Three critical findings: single point of failure in the database (no Multi-AZ), secrets stored in EC2 userdata (security), and no documented runbook for any incident (reliability). All three were fixed before the migration.
Seven months later, the primary database failed. Instead of a 6-hour outage, RDS Multi-AZ automatic failover restored service in 73 seconds. The Well-Architected review paid for itself 1,000 times over.
What is the AWS Well-Architected Framework?
A set of architectural best practices organized into six pillars, developed by AWS from reviewing thousands of customer workloads. Each pillar has a set of design principles, questions, and best practices. The free AWS Well-Architected Tool in the console lets you review any workload against these pillars.
The six pillars — and what they each protect
The six pillars of the Well-Architected Framework
- I. Operational Excellence — Running and monitoring systems to deliver business value and continually improving operations. Key practices: infrastructure as code, annotated documentation, frequent small reversible changes, regular game days, post-mortems.
- II. Security — Protecting information, systems, and assets. Key practices: identity foundation (least privilege), traceability (CloudTrail), security at all layers, automated security best practices, protect data in transit and at rest, keep people away from data, prepare for security events.
- III. Reliability — Ensuring a workload performs its intended function correctly and consistently. Key practices: test recovery procedures, automatically recover from failure, scale horizontally, stop guessing capacity, manage change through automation.
- IV. Performance Efficiency — Using computing resources efficiently. Key practices: democratize advanced technologies (use managed services), go global in minutes, use serverless architectures, experiment more often, consider mechanical sympathy (use the right tool for the job).
- V. Cost Optimization — Avoiding unnecessary costs. Key practices: implement cloud financial management, adopt a consumption model (pay for what you use), measure overall efficiency, stop spending on undifferentiated heavy lifting, analyze and attribute expenditure.
- VI. Sustainability — (Added 2021) Minimizing the environmental impacts of running cloud workloads. Key practices: understand your impact, establish sustainability goals, maximize utilization, use managed services, use higher-level managed services that spread load efficiently, reduce downstream impact.
The trade-offs between pillars
The hardest part of the Well-Architected Framework is that the pillars trade off against each other. There is no architecture that is simultaneously maximally reliable, maximally performant, and maximally cost-optimized.
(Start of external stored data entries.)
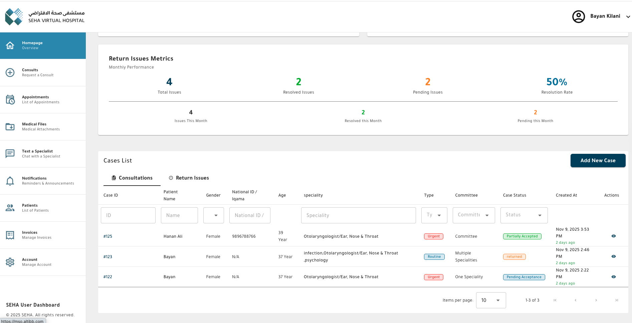
Task: Click the Invoices receipt icon
Action: pyautogui.click(x=10, y=235)
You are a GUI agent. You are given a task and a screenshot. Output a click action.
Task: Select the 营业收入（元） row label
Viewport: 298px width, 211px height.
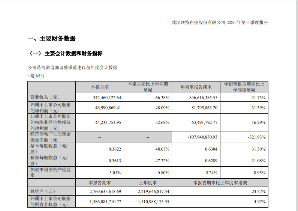[45, 98]
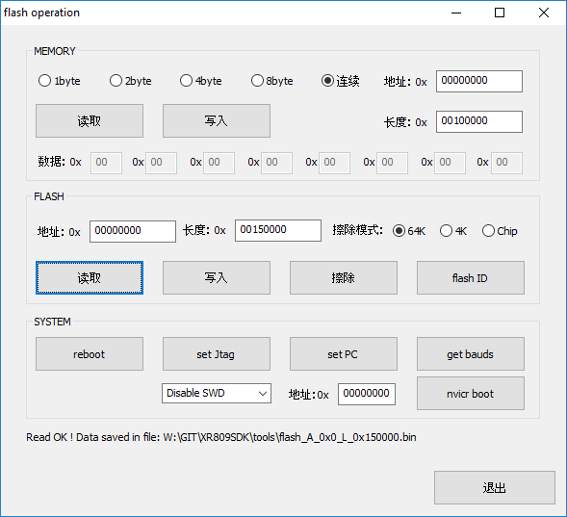This screenshot has height=517, width=567.
Task: Click the flash ID button
Action: coord(471,278)
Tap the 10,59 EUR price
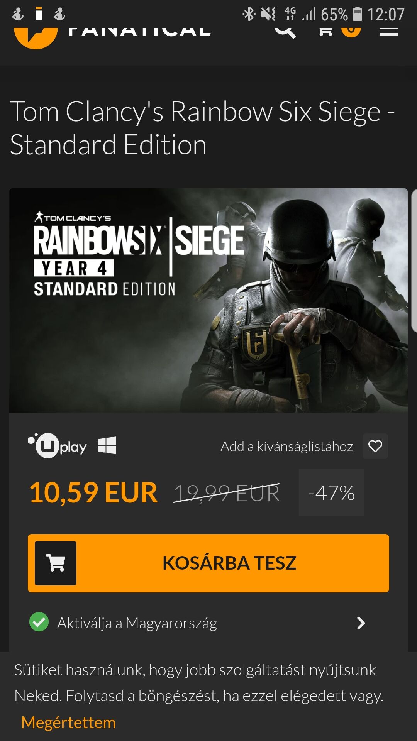 tap(93, 493)

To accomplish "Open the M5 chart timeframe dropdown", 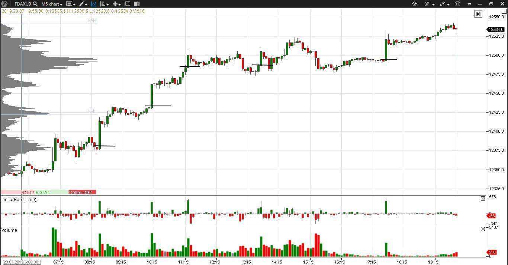I will pos(52,4).
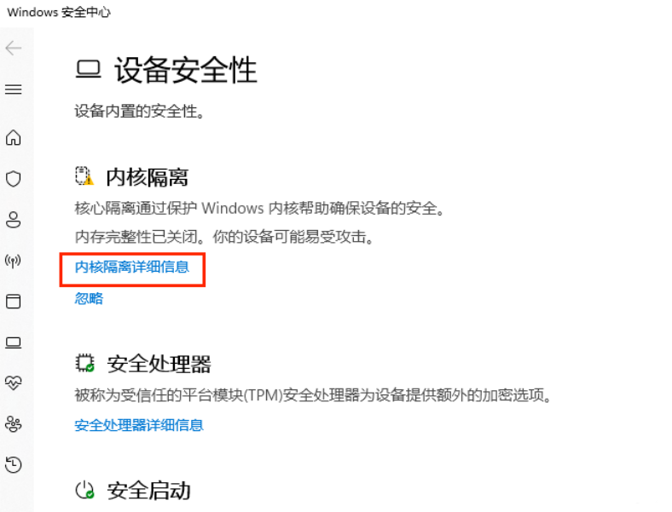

| Trade-off scenario | Decision | What you gain | What you sacrifice |
|---|---|---|---|
| Multi-AZ vs single-AZ database | Multi-AZ | Reliability (73s failover vs 6h recovery) | Cost (2× database cost) |
| DynamoDB on-demand vs provisioned | On-demand | Cost efficiency at low/unpredictable load; Reliability (no throttling) | Cost at high predictable load (provisioned is 80% cheaper) |
| Synchronous vs async processing | Async (SQS + Lambda) | Reliability (retries, dead letter queues); Cost (pay per invocation) | Complexity; Operational excellence (harder to debug) |
| Caching (ElastiCache vs no cache) | Add cache | Performance; Cost (fewer DB reads) | Reliability (cache invalidation bugs); Operational excellence (more components) |
| Spot instances vs On-Demand | Spot for batch jobs | Cost (70-90% cheaper) | Reliability (spot interruptions); must design for graceful shutdown |
How to make pillar trade-off decisions
Match your reliability and cost investments to the business criticality of the workload. A payment processing service needs maximum reliability (Multi-AZ, read replicas, chaos testing). An internal analytics dashboard can trade reliability for cost (single-AZ, no HA, spot instances for batch processing).
A company uses a single-AZ RDS instance to reduce database costs. Which Well-Architected pillar are they trading off?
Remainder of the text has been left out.